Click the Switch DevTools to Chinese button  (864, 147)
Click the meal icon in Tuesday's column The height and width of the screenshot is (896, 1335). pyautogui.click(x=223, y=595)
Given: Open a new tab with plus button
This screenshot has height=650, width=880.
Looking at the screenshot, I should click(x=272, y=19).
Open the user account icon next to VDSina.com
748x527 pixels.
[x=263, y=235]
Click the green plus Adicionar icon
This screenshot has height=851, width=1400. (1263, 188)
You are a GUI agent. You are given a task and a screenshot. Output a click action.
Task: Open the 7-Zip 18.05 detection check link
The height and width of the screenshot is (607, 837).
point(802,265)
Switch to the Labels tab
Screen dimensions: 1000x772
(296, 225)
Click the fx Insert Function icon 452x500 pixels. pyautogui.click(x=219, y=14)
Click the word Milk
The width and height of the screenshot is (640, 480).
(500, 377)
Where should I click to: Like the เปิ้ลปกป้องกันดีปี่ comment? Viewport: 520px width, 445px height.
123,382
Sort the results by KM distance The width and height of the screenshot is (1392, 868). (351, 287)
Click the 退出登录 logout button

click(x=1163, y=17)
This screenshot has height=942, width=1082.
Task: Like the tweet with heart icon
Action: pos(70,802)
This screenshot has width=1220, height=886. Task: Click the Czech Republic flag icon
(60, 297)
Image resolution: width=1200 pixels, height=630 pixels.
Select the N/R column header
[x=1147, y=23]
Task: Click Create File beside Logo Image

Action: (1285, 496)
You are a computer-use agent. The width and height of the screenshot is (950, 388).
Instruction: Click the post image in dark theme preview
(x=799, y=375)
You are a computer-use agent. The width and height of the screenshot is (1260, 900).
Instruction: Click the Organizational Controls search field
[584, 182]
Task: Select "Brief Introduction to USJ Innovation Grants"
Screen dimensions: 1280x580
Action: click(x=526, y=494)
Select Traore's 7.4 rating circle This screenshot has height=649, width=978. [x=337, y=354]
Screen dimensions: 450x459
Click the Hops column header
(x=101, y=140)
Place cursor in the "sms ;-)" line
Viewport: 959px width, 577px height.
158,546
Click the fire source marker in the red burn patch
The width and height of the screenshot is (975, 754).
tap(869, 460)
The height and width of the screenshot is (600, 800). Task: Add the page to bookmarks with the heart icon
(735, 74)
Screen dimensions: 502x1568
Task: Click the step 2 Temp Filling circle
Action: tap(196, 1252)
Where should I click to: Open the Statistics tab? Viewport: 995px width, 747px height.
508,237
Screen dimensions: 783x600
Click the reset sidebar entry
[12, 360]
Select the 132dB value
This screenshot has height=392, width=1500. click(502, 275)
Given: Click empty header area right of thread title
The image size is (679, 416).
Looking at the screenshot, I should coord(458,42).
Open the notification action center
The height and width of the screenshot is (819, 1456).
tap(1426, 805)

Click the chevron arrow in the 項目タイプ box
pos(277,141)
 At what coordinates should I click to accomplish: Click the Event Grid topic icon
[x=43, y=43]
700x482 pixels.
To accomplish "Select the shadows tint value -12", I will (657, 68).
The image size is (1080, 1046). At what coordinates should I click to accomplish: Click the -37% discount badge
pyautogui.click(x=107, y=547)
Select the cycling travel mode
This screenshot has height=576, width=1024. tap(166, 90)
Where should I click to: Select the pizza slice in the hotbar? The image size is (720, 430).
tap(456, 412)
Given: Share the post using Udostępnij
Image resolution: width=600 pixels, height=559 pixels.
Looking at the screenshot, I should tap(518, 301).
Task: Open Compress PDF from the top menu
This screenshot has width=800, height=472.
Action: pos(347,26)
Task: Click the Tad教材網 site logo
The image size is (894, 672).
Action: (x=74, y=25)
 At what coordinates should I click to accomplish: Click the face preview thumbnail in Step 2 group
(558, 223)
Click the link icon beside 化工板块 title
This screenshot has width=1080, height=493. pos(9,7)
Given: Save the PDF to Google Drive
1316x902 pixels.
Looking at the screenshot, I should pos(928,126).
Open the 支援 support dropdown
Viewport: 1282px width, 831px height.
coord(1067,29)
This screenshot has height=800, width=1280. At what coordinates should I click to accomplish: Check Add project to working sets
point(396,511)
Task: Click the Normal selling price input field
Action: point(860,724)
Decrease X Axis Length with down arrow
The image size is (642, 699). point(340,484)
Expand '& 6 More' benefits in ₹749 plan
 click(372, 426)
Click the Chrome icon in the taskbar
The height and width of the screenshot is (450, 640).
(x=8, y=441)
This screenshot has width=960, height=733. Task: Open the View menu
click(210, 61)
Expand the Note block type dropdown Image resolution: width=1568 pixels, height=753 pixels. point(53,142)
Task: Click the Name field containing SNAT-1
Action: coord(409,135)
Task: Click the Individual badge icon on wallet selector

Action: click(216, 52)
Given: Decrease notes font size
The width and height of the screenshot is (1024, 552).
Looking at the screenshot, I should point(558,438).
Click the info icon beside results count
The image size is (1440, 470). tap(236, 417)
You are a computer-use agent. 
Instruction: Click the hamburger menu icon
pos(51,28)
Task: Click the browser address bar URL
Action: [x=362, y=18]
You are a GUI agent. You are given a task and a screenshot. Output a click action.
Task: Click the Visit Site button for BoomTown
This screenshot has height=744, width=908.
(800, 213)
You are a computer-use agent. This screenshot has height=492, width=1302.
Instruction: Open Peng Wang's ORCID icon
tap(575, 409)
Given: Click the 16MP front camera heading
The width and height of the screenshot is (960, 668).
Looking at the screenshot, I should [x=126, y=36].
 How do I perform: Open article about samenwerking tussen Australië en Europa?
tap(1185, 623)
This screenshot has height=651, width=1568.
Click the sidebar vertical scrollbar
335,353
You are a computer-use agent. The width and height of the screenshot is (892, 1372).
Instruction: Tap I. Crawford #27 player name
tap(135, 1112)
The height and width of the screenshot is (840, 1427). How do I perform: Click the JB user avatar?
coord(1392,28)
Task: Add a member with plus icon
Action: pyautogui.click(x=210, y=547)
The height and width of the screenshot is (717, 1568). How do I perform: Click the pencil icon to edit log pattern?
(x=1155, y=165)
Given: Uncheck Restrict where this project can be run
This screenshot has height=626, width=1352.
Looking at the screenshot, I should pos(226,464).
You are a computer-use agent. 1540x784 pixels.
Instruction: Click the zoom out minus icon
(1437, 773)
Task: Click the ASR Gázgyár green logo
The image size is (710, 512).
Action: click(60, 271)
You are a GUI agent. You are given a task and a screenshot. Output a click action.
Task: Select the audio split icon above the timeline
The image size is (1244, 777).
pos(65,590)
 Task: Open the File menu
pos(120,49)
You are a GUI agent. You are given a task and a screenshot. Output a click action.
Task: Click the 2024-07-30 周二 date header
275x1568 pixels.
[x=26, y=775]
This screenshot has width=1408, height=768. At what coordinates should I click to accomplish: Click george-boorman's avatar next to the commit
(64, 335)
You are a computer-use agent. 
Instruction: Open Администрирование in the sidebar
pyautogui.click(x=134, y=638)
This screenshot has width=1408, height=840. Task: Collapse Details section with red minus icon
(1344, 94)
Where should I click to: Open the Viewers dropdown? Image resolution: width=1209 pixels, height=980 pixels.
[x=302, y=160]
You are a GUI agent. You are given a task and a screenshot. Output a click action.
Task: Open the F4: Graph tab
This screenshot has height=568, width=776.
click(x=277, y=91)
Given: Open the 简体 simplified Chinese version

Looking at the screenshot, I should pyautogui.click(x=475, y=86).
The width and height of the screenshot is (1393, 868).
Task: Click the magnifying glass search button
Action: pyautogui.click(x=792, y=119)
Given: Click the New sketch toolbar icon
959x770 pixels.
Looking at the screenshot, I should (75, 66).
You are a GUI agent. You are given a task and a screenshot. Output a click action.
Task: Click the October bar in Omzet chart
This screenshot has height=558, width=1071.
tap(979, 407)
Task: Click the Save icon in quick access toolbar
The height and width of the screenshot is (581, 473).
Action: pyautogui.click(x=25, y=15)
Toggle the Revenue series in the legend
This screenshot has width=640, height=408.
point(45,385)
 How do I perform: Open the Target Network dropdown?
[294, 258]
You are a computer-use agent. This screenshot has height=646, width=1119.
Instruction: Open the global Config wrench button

Directions
Could you copy out every line in the listing where the word "Save" appears?

Exercise output
Given: Save the PDF to Google Drive
Task: Click the Save icon in quick access toolbar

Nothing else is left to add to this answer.